Final Thoughts on Why Dividends Matter
When it comes to dividend-paying stocks, it should be less of a question about why dividends matter and more of a question about what dividends matter. After all, each dividend-paying stock is different; even those with similar returns (both historically and currently) may be in vastly different places within a few years, depending on their respective companies’ financial health and efficiency of the management.
For everyday investors, dividend stocks offer a clear and stable passive income opportunity, though you may also opt to automatically reinvest those dividends back into the company to maximize your returns over the next several years.
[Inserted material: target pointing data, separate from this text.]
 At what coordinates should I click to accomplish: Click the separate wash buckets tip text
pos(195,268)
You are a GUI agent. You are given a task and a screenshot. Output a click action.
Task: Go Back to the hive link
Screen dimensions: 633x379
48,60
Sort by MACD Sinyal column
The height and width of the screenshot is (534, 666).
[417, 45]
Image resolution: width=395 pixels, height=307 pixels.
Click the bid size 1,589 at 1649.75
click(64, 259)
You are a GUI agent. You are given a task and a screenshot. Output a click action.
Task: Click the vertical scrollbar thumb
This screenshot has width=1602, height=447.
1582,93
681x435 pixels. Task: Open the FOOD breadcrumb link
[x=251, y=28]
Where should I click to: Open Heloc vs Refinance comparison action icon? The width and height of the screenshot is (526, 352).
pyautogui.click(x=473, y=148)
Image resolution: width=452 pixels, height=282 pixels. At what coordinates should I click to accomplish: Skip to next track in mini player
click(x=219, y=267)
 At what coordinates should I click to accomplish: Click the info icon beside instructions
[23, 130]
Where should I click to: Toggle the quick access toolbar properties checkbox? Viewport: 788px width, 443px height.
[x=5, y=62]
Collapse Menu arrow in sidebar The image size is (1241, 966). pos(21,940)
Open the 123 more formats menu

The math favors the latter scenario (using DRIPs to compound your returns on investment), but there’s nothing wrong with cashing out each quarter, as long as you research the best dividend stocks for your dividend portfolio before jumping on the bandwagon.
The greatest part of dividend investing is automatic raises! I dedicate the same amount of time to research and maintenance on my portfolio yet every month I get a little raise. You don’t have to spend more time to make more money. Simply follow your plan and watch your paycheck grow! Thanks for keeping me motivated Blake! My dividend payments grew by nearly 3 times this month!
Tim that’s awesome! Thanks for sharing and keep up the great work. Those dividends will continue to grow, even during these ups and downs!
Dividend paying (and growing) stocks can also be great capital growth stocks as well. The reason: if a business has enough cash to keep paying and growing dividends then they’re likely also to be a decent growth company.
That is very true. A lot of us dividend investors tend to focus on the growing dividends instead of the share price appreciation. But as you pointed out, as companies do well, stock prices move in tandem. Thanks for dropping by!
Loved every word of this post Dividend Pig. Of course I love dividends and it matters a lot to me. I agree that there isn’t anything wrong with either the automated investing approach or the non DRIP investment. It just depends on your situation, the magnitude of the investment, and other aspects. It is easy to see how your wealth accumulates once you start DRIPing and you see those monthly dividend income charts grow. Thanks for the great read tonight!
Thanks DD, I appreciate the kind words!